What is the history of the park
Although named ‘Pioneers Rest Park’ the area is generally known as ‘Pioneer Park’. The park was formerly the Church of England Cemetery for Wollongong and, as it is a rare example of a nineteenth century burial ground, the site is highly significant. The earliest burials are thought to have taken place in 1833 or earlier.
Burials ceased in the early twentieth century and the cemetery deteriorated through neglect. By a State Act in 1940, the cemetery was converted into a public park with ownership being passed to Wollongong City Council. The headstones were all laid horizontally, and a fill of ash and soil was laid with grass on top to provide the park space.
Do the new paths follow the same routes as the old ones?

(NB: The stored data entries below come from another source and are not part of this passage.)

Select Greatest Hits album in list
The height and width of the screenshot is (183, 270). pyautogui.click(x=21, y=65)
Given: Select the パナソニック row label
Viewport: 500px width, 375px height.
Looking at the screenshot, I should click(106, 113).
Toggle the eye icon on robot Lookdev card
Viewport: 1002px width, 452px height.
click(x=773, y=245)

Yes, they do. We are limited to replacing existing infrastructure within the park with only small additions permissible.
How will the park be improved?
New paths, furniture and signs will be installed that are designed to meet Australian accessibility standards. The paths will be wider and will allow water to drain off them.
What is the upgrade to the entries?
The footpaths at the three entrances will be improved to formalise the entry and improve access.

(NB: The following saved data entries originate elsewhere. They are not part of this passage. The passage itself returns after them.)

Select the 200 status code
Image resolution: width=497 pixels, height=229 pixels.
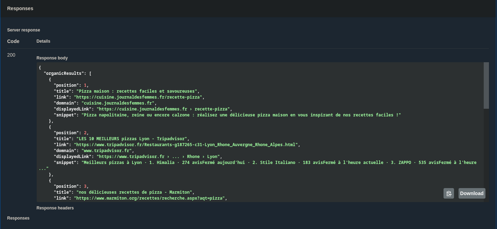(x=11, y=55)
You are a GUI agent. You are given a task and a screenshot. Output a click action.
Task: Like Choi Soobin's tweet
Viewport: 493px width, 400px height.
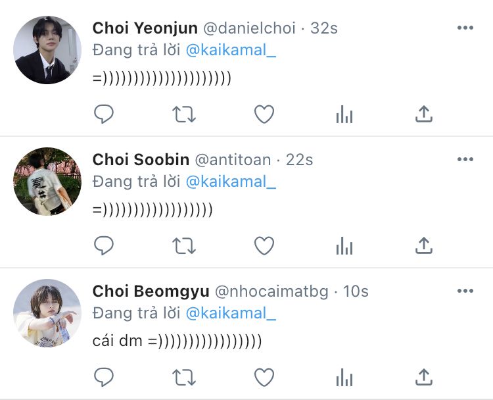(264, 246)
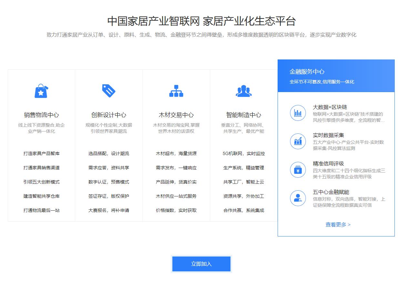Click the people group icon for 智能制造中心
Screen dimensions: 409x283
click(x=243, y=91)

Will the stone entrance be changed?
The stone wall and entrance structure are important connections to the park, people and location and won’t be changed.
How will the paths be better?
We’re using pavers made from natural stone that are non-slip and durable. These Australian Blue Stone Pavers also fit in with the heritage significance and appearance of the site and reflect its historical nature. We are raising the height of paths in some areas and will need to re-lay small areas of existing pavement.

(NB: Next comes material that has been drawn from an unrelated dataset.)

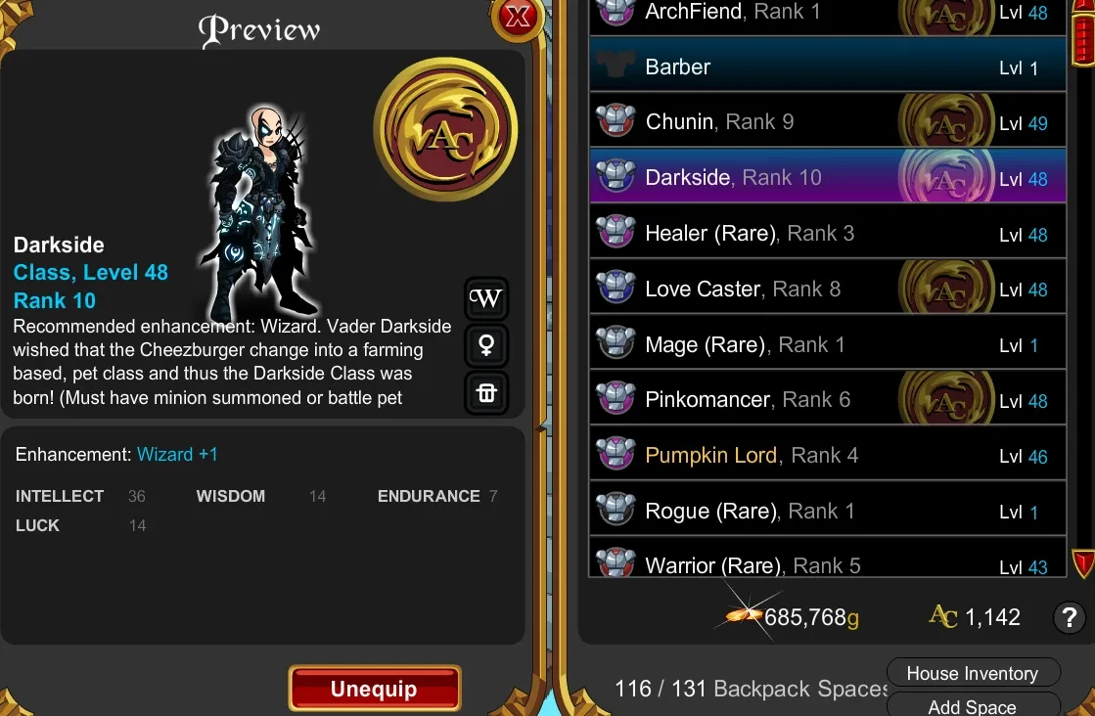Select the Pumpkin Lord class entry
The height and width of the screenshot is (716, 1095).
828,455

What is permeable pavement and why are we using it?
We use permeable pavement all around the Wollongong Local Government Area to minimise negative impacts on street trees. This type of pavement allows water and air into the root zone of our Street Trees.
Will any of the rose gardens, lawn or trees be affected?
No, definitely not. We’ve worked with arborists and staff to negate all impacts on the trees and plants in the park.
Where are we getting the information for the interpretive sign?
We’re using several sources including the Illawarra Local History Museum, historical documents, Council’s Local History Library, Archaeologists and Councils website.